Cosar a souligné que le secteur est ancré dans une « culture du sacrifice », dans laquelle les travailleurs sentent qu’ils doivent tout donner, peu importe ce qu’ils ressentent.

Contrairement aux personnes qu’ils aident, qui sont clairement identifiées comme victimes, l’épuisement et les traumatismes des travailleurs humanitaires sont souvent invisibles, ce qui rend difficile d’évaluer dans quelle mesure ils s’en sortent.

« En tant que travailleur humanitaire, c’est comme si vous n’aviez pas le droit d’être une victime : vous devez être fort tout le temps », a déclaré Mila Leonova, directrice de l’Alliance des organisations de la société civile ukrainienne.

De nombreuses organisations de la société civile ont été poussées vers le travail humanitaire après l’invasion à grande échelle de l’Ukraine par la Russie, sans préparation adéquate. « Près de trois ans plus tard, nous sommes complètement épuisés. Mais dans notre culture, admettre cette faiblesse est une honte », a ajouté Leonova.

Les résidents locaux reçoivent des repas gratuits de la part de bénévoles dans le contexte de leur immeuble, endommagé lors de l'attaque à la roquette russe, à Kharkiv, en Ukraine, le 2 juin 2023.
Les résidents locaux reçoivent des repas gratuits de la part de bénévoles dans le contexte de leur immeuble, endommagé lors de l’attaque à la roquette russe, à Kharkiv, en Ukraine, le 2 juin 2023.

Prévention et financement

Pour certains, le partage des meilleures pratiques en matière de soutien à la santé mentale est crucial, mais souvent négligé.

« Les gens achètent des billets de loterie parce qu’ils pensent qu’ils vont gagner, mais ils ne se préparent pas aux blessures parce qu’ils ne s’y attendent pas. Ensuite, ils sont déployés dans des zones à haut risque où des blessures sont probables », a déclaré Dennis.

Alors que des professions telles que les médecins, la police et le personnel militaire reçoivent une formation et un soutien approfondis pour faire face aux situations traumatisantes, les travailleurs humanitaires en reçoivent souvent beaucoup moins.

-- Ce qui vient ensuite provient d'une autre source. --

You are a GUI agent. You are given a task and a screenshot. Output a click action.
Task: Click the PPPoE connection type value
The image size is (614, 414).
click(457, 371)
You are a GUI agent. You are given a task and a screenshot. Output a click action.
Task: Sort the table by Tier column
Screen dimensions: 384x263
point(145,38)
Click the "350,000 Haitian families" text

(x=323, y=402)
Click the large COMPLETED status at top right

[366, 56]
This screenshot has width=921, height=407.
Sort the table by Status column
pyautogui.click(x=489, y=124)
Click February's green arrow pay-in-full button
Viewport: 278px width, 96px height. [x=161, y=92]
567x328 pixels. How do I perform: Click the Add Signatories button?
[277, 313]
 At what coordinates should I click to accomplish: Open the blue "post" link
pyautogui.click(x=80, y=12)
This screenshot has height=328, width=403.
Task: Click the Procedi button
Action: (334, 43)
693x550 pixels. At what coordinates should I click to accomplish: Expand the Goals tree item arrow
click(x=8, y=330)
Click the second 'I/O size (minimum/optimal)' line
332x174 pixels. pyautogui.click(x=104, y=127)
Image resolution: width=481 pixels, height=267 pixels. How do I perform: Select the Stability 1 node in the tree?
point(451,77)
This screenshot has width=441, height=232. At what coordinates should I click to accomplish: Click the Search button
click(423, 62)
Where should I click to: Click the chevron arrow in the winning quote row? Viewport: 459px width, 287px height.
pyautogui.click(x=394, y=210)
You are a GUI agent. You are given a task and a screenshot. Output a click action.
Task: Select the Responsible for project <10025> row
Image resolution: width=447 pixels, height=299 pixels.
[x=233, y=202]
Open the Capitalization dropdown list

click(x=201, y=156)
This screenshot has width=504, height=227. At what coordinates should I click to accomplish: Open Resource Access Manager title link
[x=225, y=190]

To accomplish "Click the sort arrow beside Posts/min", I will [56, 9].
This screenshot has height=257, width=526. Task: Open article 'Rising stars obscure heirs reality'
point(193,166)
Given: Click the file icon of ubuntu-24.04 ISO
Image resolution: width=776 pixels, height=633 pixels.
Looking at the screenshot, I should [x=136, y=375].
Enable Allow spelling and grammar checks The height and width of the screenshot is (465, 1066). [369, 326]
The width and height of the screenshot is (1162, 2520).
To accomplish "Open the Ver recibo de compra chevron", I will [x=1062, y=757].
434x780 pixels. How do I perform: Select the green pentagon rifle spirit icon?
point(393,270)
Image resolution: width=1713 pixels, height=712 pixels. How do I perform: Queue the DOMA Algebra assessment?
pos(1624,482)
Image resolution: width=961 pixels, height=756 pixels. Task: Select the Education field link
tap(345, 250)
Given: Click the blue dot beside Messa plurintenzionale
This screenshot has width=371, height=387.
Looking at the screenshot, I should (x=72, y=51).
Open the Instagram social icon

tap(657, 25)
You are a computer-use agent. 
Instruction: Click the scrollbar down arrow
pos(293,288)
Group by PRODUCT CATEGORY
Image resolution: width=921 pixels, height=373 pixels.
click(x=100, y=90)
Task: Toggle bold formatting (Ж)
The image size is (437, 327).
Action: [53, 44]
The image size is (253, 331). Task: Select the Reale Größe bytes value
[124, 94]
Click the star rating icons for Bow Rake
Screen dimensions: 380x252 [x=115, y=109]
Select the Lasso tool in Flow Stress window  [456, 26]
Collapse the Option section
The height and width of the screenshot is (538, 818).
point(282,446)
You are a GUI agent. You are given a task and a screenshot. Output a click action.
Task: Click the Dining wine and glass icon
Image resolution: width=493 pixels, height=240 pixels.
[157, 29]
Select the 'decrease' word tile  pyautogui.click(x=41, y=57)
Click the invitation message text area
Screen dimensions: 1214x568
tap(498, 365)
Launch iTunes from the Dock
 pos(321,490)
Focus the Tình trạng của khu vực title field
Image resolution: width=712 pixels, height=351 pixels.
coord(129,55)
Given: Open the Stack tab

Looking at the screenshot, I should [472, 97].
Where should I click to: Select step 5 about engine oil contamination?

« Nous considérons comme la norme de référence une formation de sensibilisation à un environnement hostile de quatre jours avant le déploiement en Somalie. Mais d’autres professions à haut risque nécessitent des mois, voire des années de préparation », a expliqué Dennis.

L’assurance est un autre défi. De nombreuses polices d’assurance ne couvrent pas les zones de guerre ou les problèmes de santé mentale, et les réclamations pour blessures mentales sont souvent refusées si elles ne sont pas diagnostiquées immédiatement.

Vandecasteele plaide pour qu’une partie des dons soit réservée spécifiquement aux soins de santé mentale des travailleurs humanitaires.

« Bruxelles est un endroit idéal pour discuter de ce sujet, avec la Commission européenne à proximité, et des opportunités de dialogue avec divers donateurs », a déclaré Leonova.

L’UE est l’un des plus grands fournisseurs d’aide humanitaire au monde, offrant plus de 2,4 milliards d’euros en 2023. Pour Dennis, investir dans le bien-être des travailleurs est crucial : « C’est comme entretenir un véhicule. Une voiture bien entretenue dure plus longtemps et est plus performante. Il en va de même pour votre personnel.